▶ **What you should do**: Please return the whole listing. Keep each line exactly the same.

▶ **Dataset**:
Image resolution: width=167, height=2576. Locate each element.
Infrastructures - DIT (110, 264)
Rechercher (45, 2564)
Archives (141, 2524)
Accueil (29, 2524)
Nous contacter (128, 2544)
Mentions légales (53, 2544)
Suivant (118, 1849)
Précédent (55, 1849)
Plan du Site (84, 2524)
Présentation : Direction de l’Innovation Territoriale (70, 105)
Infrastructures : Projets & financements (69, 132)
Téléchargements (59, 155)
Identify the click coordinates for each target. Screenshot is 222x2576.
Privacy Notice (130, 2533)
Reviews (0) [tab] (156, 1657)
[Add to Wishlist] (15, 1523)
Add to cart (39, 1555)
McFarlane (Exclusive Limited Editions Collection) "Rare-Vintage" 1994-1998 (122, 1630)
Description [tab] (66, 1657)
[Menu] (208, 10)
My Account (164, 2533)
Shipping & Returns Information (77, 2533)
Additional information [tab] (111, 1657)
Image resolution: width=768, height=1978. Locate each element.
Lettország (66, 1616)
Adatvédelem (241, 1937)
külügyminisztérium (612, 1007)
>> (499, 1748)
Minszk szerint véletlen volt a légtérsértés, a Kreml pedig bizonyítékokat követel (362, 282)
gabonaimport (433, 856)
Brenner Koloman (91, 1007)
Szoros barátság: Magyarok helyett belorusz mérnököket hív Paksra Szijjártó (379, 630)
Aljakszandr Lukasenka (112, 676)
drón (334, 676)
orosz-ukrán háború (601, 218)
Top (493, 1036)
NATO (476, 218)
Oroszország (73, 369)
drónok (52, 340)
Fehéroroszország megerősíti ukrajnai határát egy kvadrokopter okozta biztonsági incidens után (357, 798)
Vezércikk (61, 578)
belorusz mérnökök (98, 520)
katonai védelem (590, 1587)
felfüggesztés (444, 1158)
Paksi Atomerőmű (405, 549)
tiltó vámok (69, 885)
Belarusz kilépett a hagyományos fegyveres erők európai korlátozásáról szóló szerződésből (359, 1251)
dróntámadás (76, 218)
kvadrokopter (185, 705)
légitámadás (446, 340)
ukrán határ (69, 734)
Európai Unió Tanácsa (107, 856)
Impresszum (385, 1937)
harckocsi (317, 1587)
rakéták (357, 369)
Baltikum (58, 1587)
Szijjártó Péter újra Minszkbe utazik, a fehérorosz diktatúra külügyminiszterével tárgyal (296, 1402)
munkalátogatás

▶ **Answer to this problem**:
Image resolution: width=167, height=2576. Locate each element.
Infrastructures - DIT (110, 264)
Rechercher (45, 2564)
Archives (141, 2524)
Accueil (29, 2524)
Nous contacter (128, 2544)
Mentions légales (53, 2544)
Suivant (118, 1849)
Précédent (55, 1849)
Plan du Site (84, 2524)
Présentation : Direction de l’Innovation Territoriale (70, 105)
Infrastructures : Projets & financements (69, 132)
Téléchargements (59, 155)
Identify the click coordinates for each target. Screenshot is 222x2576.
Privacy Notice (130, 2533)
Reviews (0) [tab] (156, 1657)
[Add to Wishlist] (15, 1523)
Add to cart (39, 1555)
McFarlane (Exclusive Limited Editions Collection) "Rare-Vintage" 1994-1998 (122, 1630)
Description [tab] (66, 1657)
[Menu] (208, 10)
My Account (164, 2533)
Shipping & Returns Information (77, 2533)
Additional information [tab] (111, 1657)
Image resolution: width=768, height=1978. Locate each element.
Lettország (66, 1616)
Adatvédelem (241, 1937)
külügyminisztérium (612, 1007)
>> (499, 1748)
Minszk szerint véletlen volt a légtérsértés, a Kreml pedig bizonyítékokat követel (362, 282)
gabonaimport (433, 856)
Brenner Koloman (91, 1007)
Szoros barátság: Magyarok helyett belorusz mérnököket hív Paksra Szijjártó (379, 630)
Aljakszandr Lukasenka (112, 676)
drón (334, 676)
orosz-ukrán háború (601, 218)
Top (493, 1036)
NATO (476, 218)
Oroszország (73, 369)
drónok (52, 340)
Fehéroroszország megerősíti ukrajnai határát egy kvadrokopter okozta biztonsági incidens után (357, 798)
Vezércikk (61, 578)
belorusz mérnökök (98, 520)
katonai védelem (590, 1587)
felfüggesztés (444, 1158)
Paksi Atomerőmű (405, 549)
tiltó vámok (69, 885)
Belarusz kilépett a hagyományos fegyveres erők európai korlátozásáról szóló szerződésből (359, 1251)
dróntámadás (76, 218)
kvadrokopter (185, 705)
légitámadás (446, 340)
ukrán határ (69, 734)
Európai Unió Tanácsa (107, 856)
Impresszum (385, 1937)
harckocsi (317, 1587)
rakéták (357, 369)
Baltikum (58, 1587)
Szijjártó Péter újra Minszkbe utazik, a fehérorosz diktatúra külügyminiszterével tárgyal (296, 1402)
munkalátogatás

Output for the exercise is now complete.